[Excerpted records]

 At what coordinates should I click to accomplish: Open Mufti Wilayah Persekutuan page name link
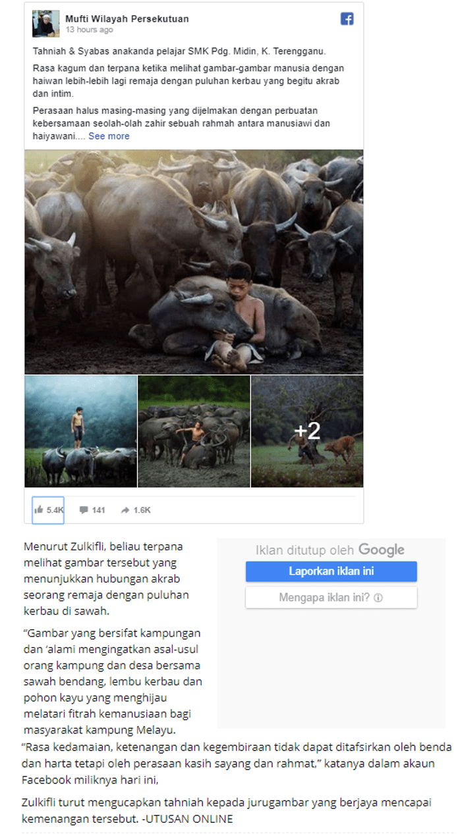pyautogui.click(x=127, y=18)
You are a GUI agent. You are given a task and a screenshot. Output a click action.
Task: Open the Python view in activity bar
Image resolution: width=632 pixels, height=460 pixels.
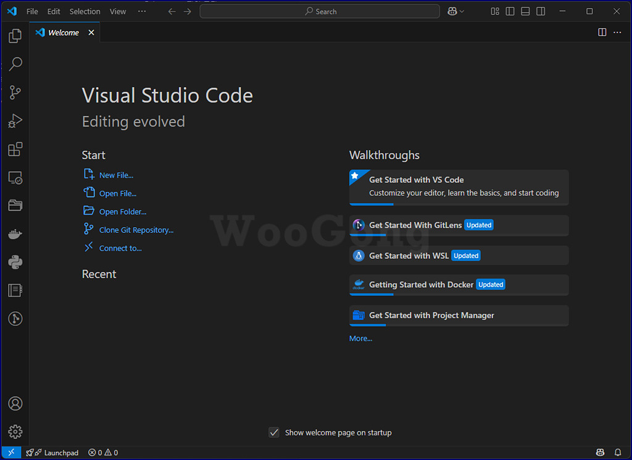[15, 262]
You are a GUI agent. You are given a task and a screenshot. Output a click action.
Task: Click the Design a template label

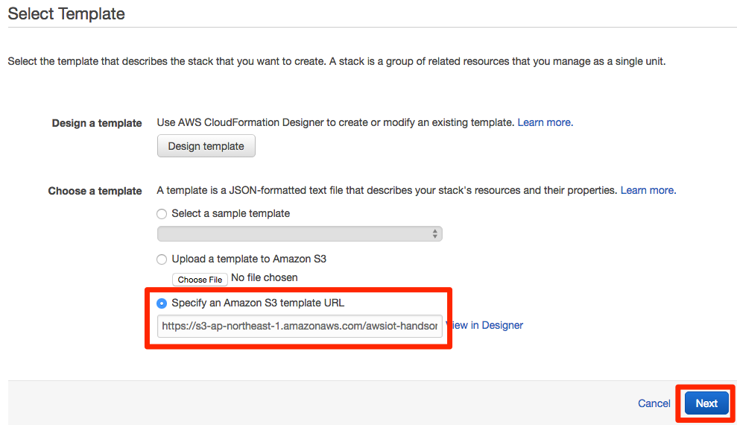tap(97, 123)
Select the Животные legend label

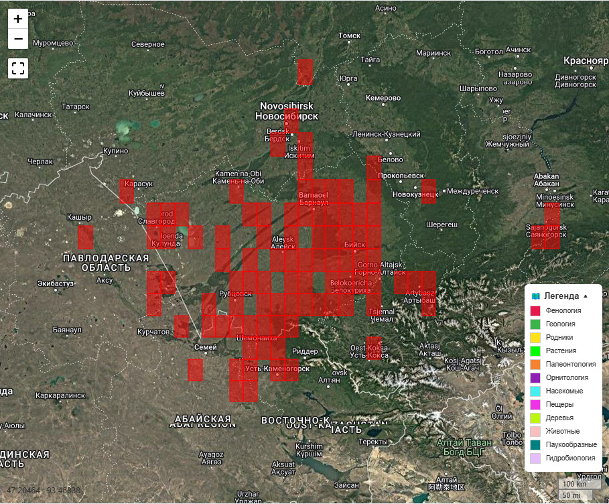point(562,431)
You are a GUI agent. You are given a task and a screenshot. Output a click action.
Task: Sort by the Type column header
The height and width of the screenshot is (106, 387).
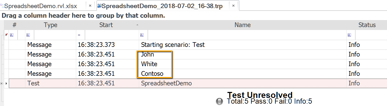(50, 25)
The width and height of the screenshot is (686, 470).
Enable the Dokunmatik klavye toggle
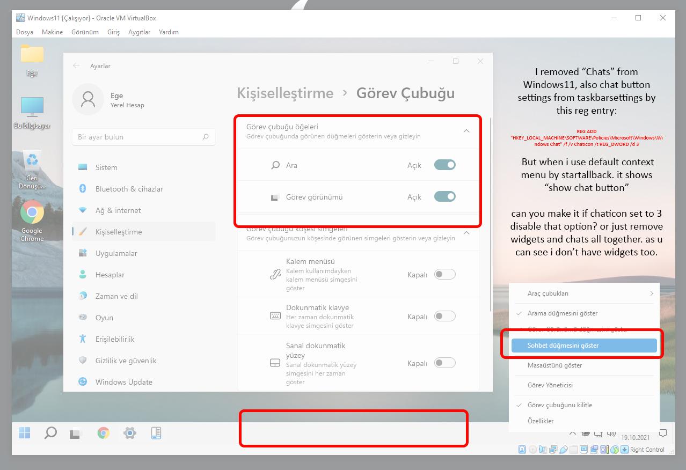445,316
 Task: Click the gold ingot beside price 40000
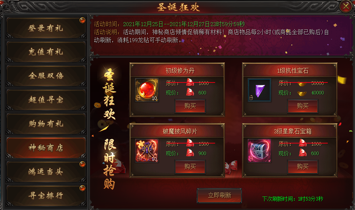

[What you are asked to do]
Make an exact copy of the records above, one that has none of the pictures.

[Exercise output]
 At what coordinates should I click to accomplish: Open Mufti Wilayah Persekutuan page name link
pyautogui.click(x=127, y=18)
You are a GUI agent. You are given a task and a screenshot. Output a click action.
Task: Open the Python view in activity bar
Image resolution: width=632 pixels, height=460 pixels.
[15, 262]
You are a GUI agent. You are given a task and a screenshot. Output a click action.
Task: Click the Design a template label

tap(97, 123)
Select the Животные legend label

point(562,431)
You are a GUI agent. You are given a task and a screenshot. Output a click action.
Task: Sort by the Type column header
The height and width of the screenshot is (106, 387).
(50, 25)
The width and height of the screenshot is (686, 470).
Enable the Dokunmatik klavye toggle
445,316
 Task: Click the gold ingot beside price 40000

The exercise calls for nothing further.